Limited resources: The process of peer review can be resource-intensive, as it often involves recruiting and coordinating the efforts of multiple reviewers who may be located in different parts of the world. This can make it difficult to get timely feedback on the correctness of scientific ideas, as it may not be possible to review and evaluate ideas as quickly as desired.

Human error: Peer review is a human process and is subject to human error, such as reviewers making mistakes or having biases that affect their evaluation of an idea. This can make it difficult to get reliable and accurate feedback on the correctness of scientific ideas.

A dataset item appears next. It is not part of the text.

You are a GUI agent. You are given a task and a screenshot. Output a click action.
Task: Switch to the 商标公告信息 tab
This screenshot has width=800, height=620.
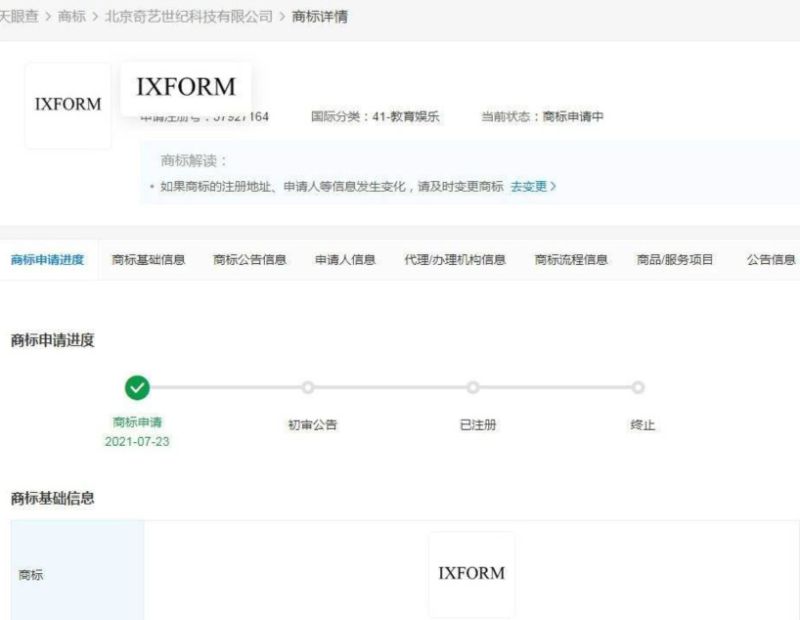point(250,260)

So how to make science more scalable?

It is necessary to have an extensive knowledge base in order to make science scalable because science is a system of knowledge that is constantly evolving and expanding as new discoveries are made. In order to effectively build on this knowledge and make progress, scientists need to have a deep understanding of the existing body of knowledge in their field and be able to quickly react to new developments and changes.

An extensive knowledge base is also necessary because it allows scientists to get to the axiomatic foundations of a subject and build a coherent picture of how different ideas and concepts fit together. This can help scientists to identify gaps in our understanding and focus their efforts on areas where further research is needed.

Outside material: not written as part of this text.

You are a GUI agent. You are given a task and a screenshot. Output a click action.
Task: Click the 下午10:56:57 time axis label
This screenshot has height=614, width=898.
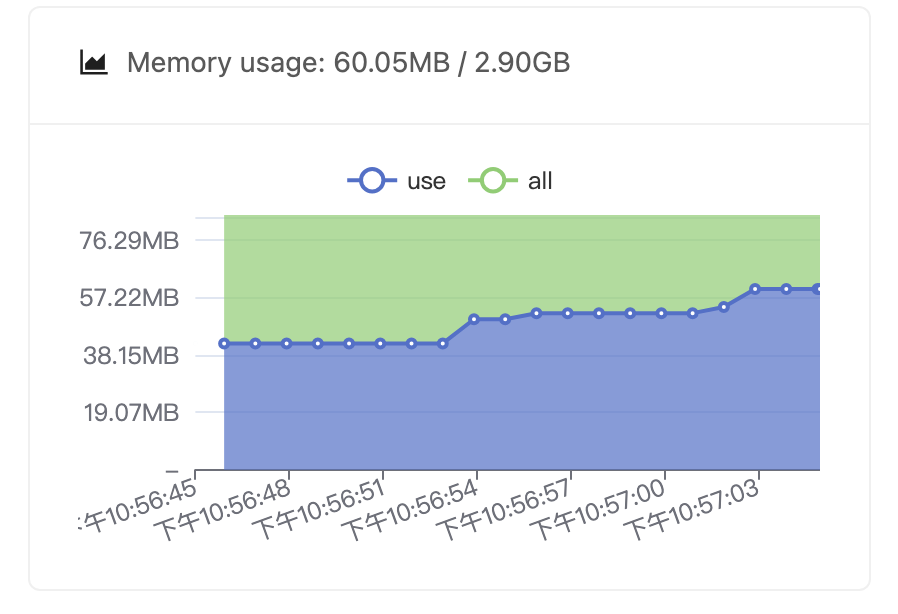504,509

However, similar knowledge bases in existence themselves have shown scalability problems.

One such system is Cyc. Cyc is a large-scale, artificial intelligence-based knowledge base that aims to capture and represent a wide range of human knowledge and understanding. While it has made significant progress in terms of the amount of knowledge it has been able to represent, there are a number of problems and limitations that have hindered its development and effectiveness.

One problem with Cyc is that it relies on a complex and rigid ontology, or framework for representing knowledge, which can be difficult to maintain and update. This can make it challenging to add new knowledge to the system or to adapt to changes in the real world.

Another problem is that Cyc has struggled to effectively incorporate common sense knowledge, which is knowledge that is generally understood and accepted by people but may not be formally stated or represented in a knowledge base. This has limited the system’s ability to understand and reason about the real world in a way that is similar to how humans do.

Additionally, Cyc has faced challenges in effectively incorporating new knowledge into the system and adapting to changes in the real world.

I would argue that if we are able to make similar knowledgebases scalable, then every other field will become scalable as a consequence.

Conclusion

Another solution is to find ways to automate and streamline the scientific process in order to reduce the time lags and bureaucracy that can slow down the pace of progress. This could involve using AI and machine learning to analyze data and identify patterns, or developing tools and technologies that can help scientists to work more efficiently and effectively.

Ultimately, while science may not be scalable in the traditional sense, there are steps we can take to make it more efficient and effective. By building a strong foundation of knowledge and finding ways to streamline and automate the scientific process, we can continue to make great strides in understanding the natural world and improving the lives of people around the world.

In conclusion, despite the many challenges that science faces in terms of scalability, there is still hope for the future. By focusing on building a strong knowledge base and finding ways to streamline and automate the scientific process, we can continue to make progress and achieve great things. And who knows — maybe one day, with the help of AI and other advanced technologies, we will find a way to truly scale the scientific enterprise and unlock even greater discoveries and innovations.